● **Problem**:
Go to the line containing "The image size is (1200, 765)." below; retype it and all following lines exactly, and leave out the pictures.

*** Provided entries Section Begins ***

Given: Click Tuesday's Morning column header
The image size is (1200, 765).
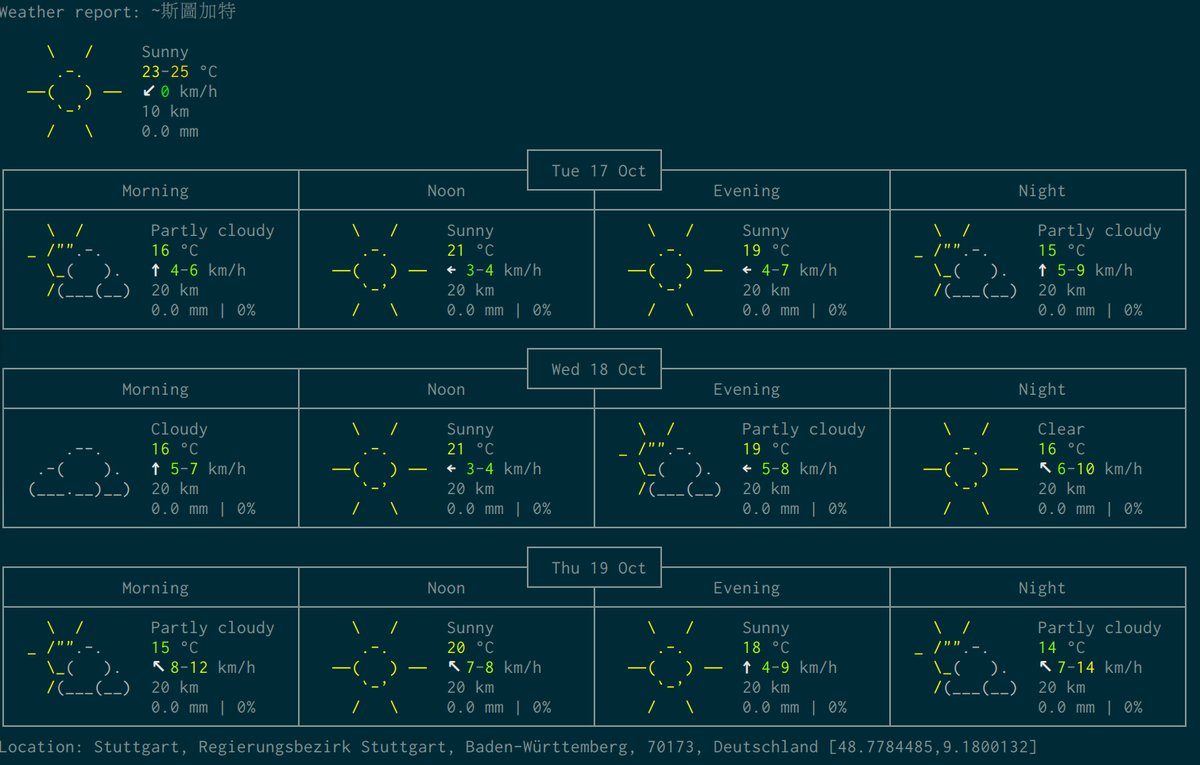Looking at the screenshot, I should click(155, 191).
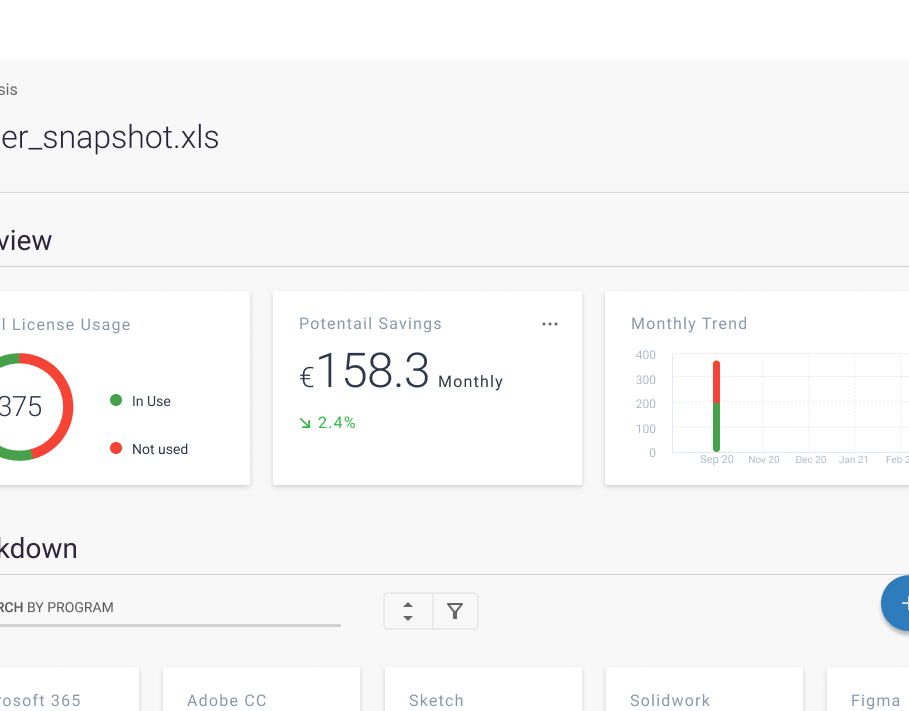Click the 2.4% change indicator
The width and height of the screenshot is (909, 711).
[336, 423]

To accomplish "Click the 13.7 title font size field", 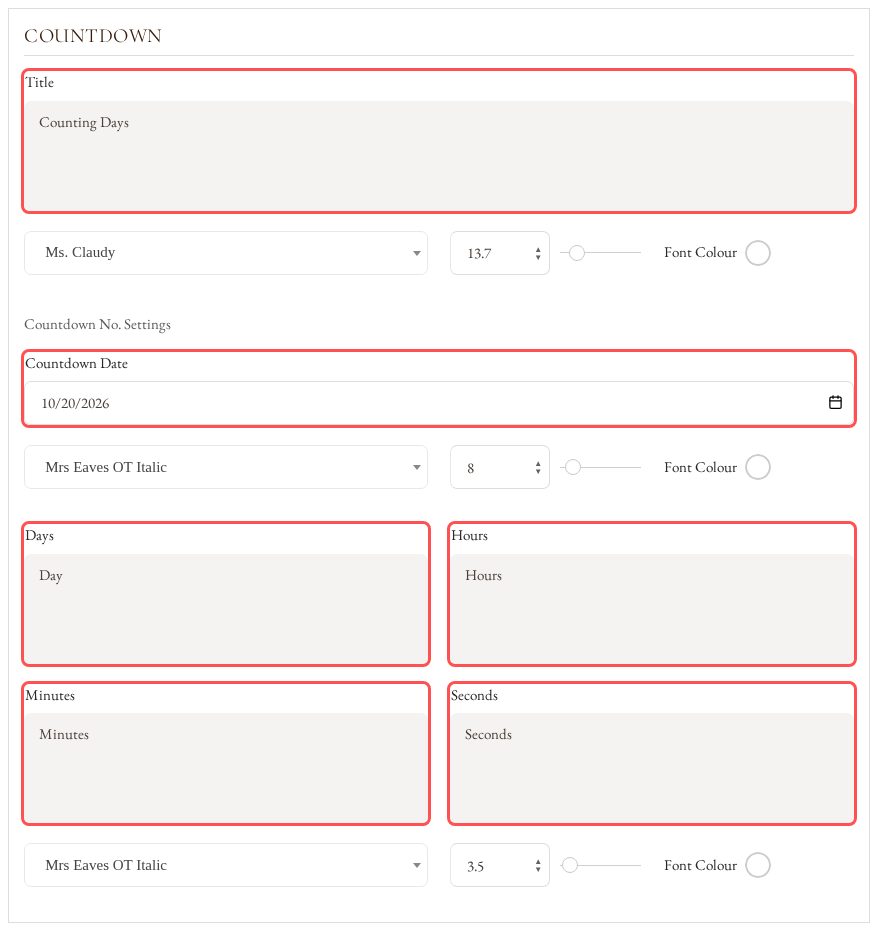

*** Provided entries Section Ends ***

● **Your solution**:
The image size is (1200, 765).
Looking at the screenshot, I should click(155, 191).
Click the 2.4% change indicator
The width and height of the screenshot is (909, 711).
[336, 423]

To accomplish "Click the 13.7 title font size field", 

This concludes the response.